What to work on: Beginning with the line that has "The image size is (1270, 952).", please write out the remaining lines of the material exactly, the last one included.

Extracted information:
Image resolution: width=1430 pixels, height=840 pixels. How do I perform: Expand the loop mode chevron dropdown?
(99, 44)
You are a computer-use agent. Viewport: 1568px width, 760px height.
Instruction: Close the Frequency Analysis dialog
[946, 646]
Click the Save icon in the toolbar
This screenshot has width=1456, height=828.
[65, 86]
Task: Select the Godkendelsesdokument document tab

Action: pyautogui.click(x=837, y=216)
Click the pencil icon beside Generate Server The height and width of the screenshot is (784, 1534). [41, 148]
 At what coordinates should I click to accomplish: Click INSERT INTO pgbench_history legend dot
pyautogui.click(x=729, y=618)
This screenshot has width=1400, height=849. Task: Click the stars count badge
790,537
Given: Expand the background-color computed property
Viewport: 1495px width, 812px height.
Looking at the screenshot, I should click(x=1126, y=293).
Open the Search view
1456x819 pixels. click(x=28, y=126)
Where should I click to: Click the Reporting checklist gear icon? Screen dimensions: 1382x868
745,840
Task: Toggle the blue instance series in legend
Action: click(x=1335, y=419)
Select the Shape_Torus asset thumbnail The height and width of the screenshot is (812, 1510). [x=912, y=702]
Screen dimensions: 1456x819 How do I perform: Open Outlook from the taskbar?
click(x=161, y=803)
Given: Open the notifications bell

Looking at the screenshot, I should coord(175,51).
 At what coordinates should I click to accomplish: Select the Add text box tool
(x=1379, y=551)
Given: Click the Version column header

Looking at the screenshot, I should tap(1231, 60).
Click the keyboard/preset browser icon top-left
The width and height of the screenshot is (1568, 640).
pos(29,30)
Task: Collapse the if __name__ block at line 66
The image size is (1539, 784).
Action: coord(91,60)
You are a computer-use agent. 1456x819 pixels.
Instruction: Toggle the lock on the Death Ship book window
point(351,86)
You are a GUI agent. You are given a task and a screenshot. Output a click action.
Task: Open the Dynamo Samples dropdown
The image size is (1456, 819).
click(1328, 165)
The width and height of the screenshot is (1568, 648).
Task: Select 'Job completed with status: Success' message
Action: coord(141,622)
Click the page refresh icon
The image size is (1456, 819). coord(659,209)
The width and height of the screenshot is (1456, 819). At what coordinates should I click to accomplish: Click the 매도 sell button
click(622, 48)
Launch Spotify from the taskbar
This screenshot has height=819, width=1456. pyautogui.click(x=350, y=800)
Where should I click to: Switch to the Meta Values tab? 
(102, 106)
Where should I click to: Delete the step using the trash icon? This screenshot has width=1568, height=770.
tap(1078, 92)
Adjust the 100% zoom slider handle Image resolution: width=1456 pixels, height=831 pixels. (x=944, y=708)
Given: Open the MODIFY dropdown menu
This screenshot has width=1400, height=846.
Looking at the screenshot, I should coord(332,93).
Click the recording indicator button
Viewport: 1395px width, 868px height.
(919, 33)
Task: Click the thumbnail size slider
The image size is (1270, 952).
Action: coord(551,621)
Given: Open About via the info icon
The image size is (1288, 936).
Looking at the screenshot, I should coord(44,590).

Output:
The image size is (1270, 952).
Action: coord(551,621)
Given: Open About via the info icon
The image size is (1288, 936).
Looking at the screenshot, I should coord(44,590).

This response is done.